(The data Opens)

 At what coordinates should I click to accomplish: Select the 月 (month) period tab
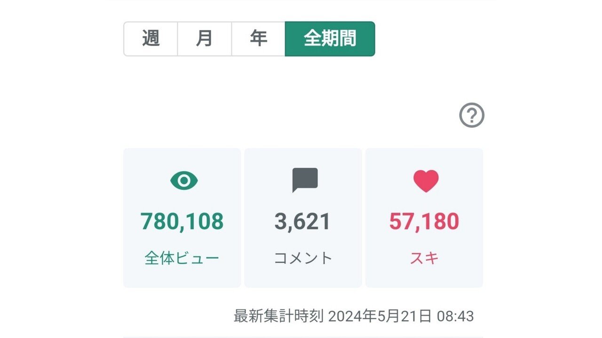pos(205,39)
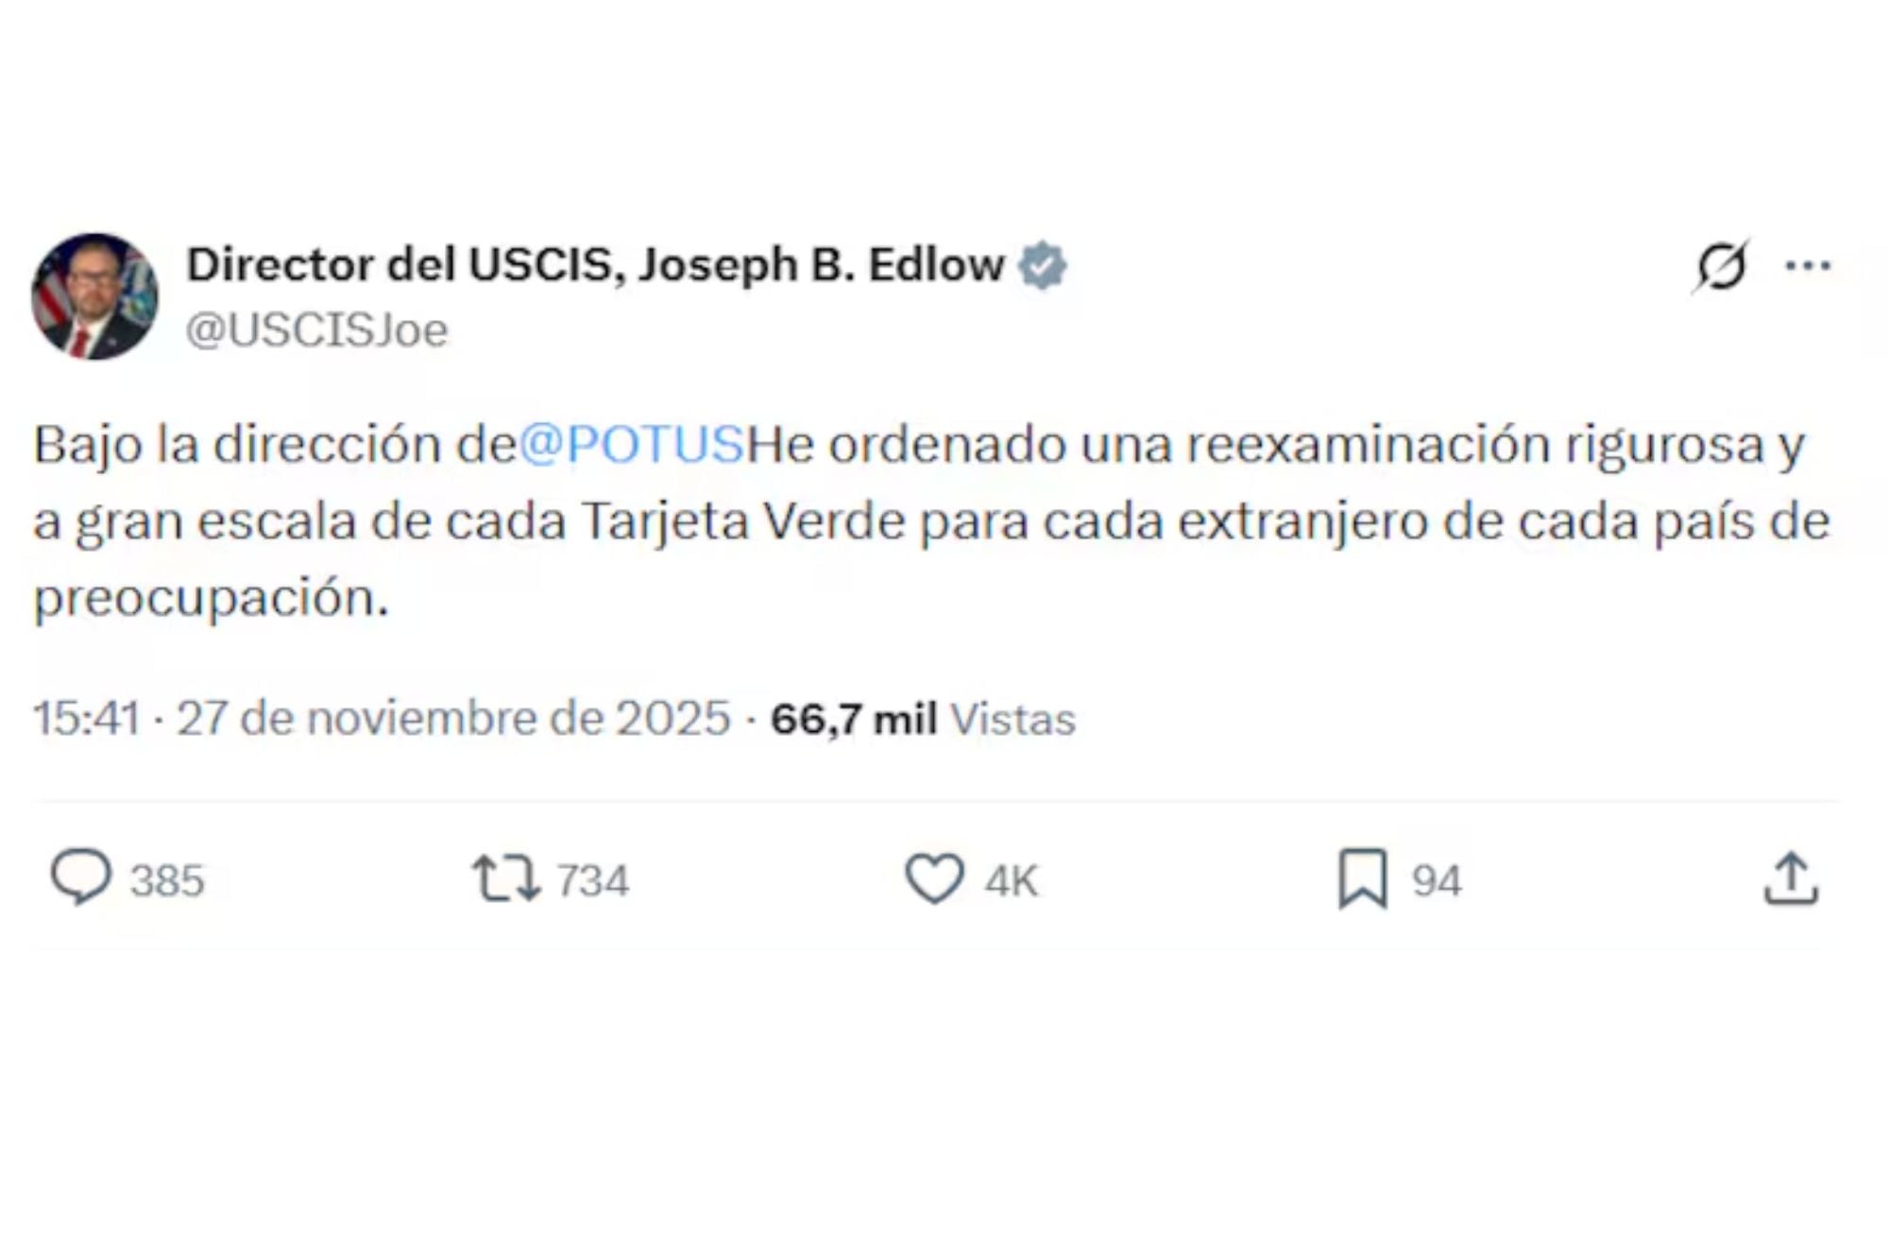Open the display name Director del USCIS
1889x1259 pixels.
click(x=595, y=265)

(The data Closes)

- **Activity**: Repeat the records above exactly, without pictures.

- **Answer section**:
 At what coordinates should I click to accomplish: Select the 月 (month) period tab
pos(205,39)
Open the display name Director del USCIS
1889x1259 pixels.
click(x=595, y=265)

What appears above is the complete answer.